The varying perspectives on Tesco’s 2.6% drop in Christmas sales have piqued my interest. While there’s a clear rationale for the decline, there seems to be something more fundamental behind the woes of Britain’s biggest supermarket.

The ‘do it in a way only Tesco can’ focus has held the retailer in good stead: when it has employed this across all facets of its organisation, it has been unbeatable, from its defining Every Little Helps campaign to the marvels of Clubcard and Tesco.com, as well as its retail format strategy.

But the Big Price Drop captures none of the defining brilliance of these. It is a mere imitator, playing off Tesco’s reputation as the biggest retailer, rather than cleverly working the relevance and reach that differentiate it from the competition.

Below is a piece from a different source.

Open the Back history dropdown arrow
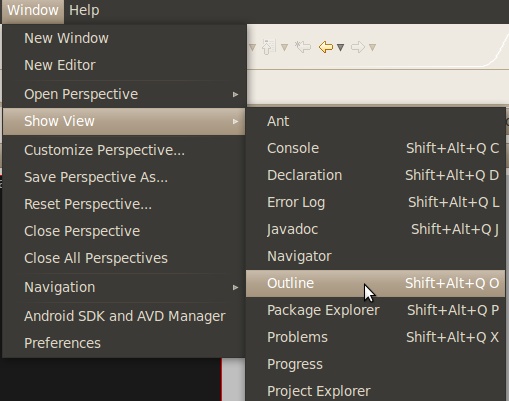This screenshot has width=509, height=401. coord(340,48)
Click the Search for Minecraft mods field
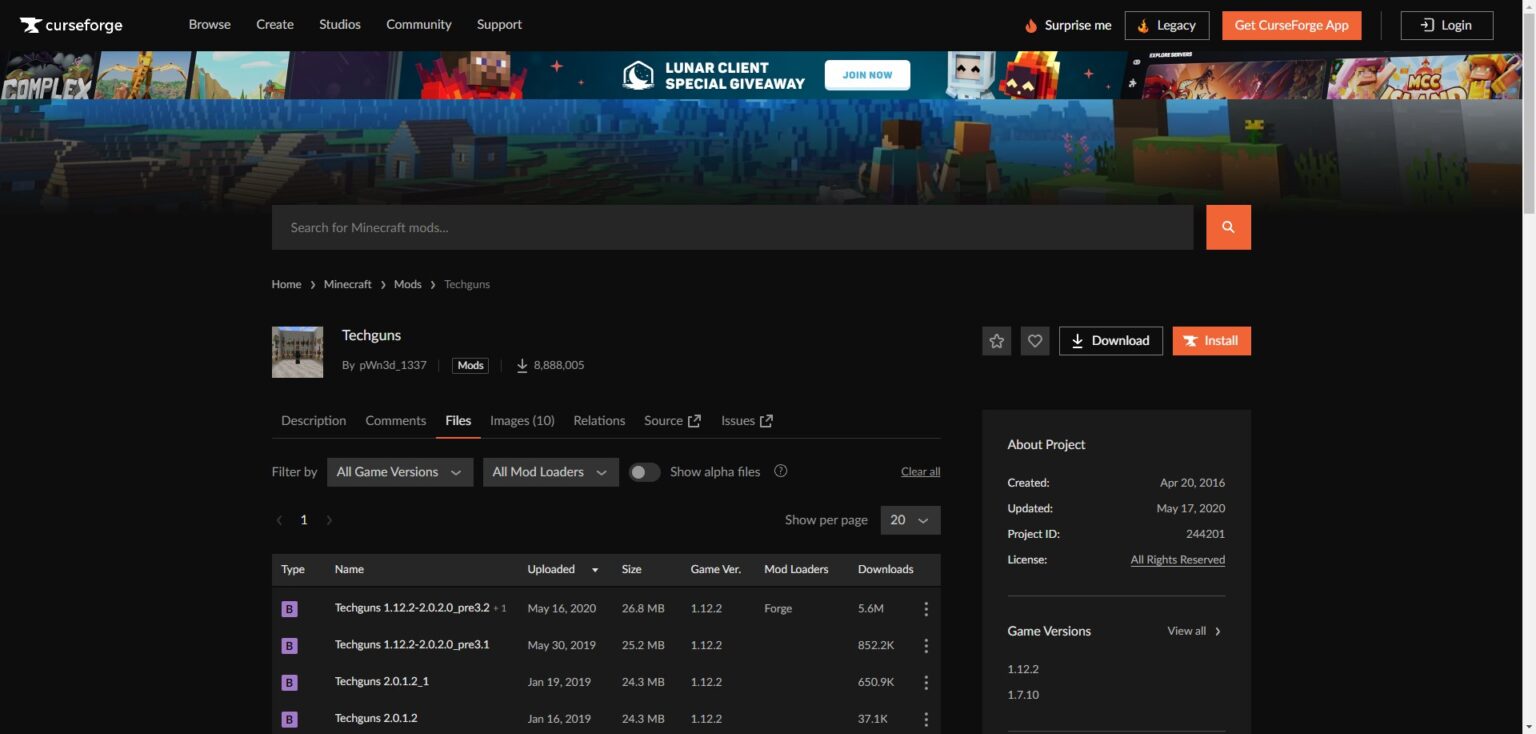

Just because the desired outcome is often scale, size alone should never be Tesco’s start point. Like its ‘Britain’s Biggest Discounter’ faux pas at the onset of the recession, the Big Price Drop isn’t Tesco in style or smartness - the fit is more Asda or Morrisons - and shoppers know it. For loyalists, the Big Price Drop grates for non-customers it doesn’t resonate.

I’m not suggesting Sir Terry was the wizard behind the missing ‘magic’, but he instilled a non-negotiable demand for excellence bar none in finding the right ‘Tesco’ answer to competitor-defining challenges.

Tesco is used to shouldering criticism. Embarrassment is not an emotion it is used to.

Yet there is an immediate and wonderful ‘only Tesco can do’ opportunity: for years, Tesco’s hardball reputation with its suppliers has been both lauded and feared. The Cokes, Colgates and Krafts of the world have always wanted Tesco to go far beyond the realms of their longstanding current partnerships to ‘really do it differently’ for the sake of the brand, the category and the retailer. The brands bring the specific knowledge and unrivalled shopper excitement opportunities, and Tesco brings the ability to make it ‘wow’ like no other grocer can.

I believe Philip Clarke can reignite that ‘only Tesco can’ mantra by telling his trading directors to get together with their fmcg category captain counterparts and encouraging three things - partnership, trust and risk - in a way only Tesco can.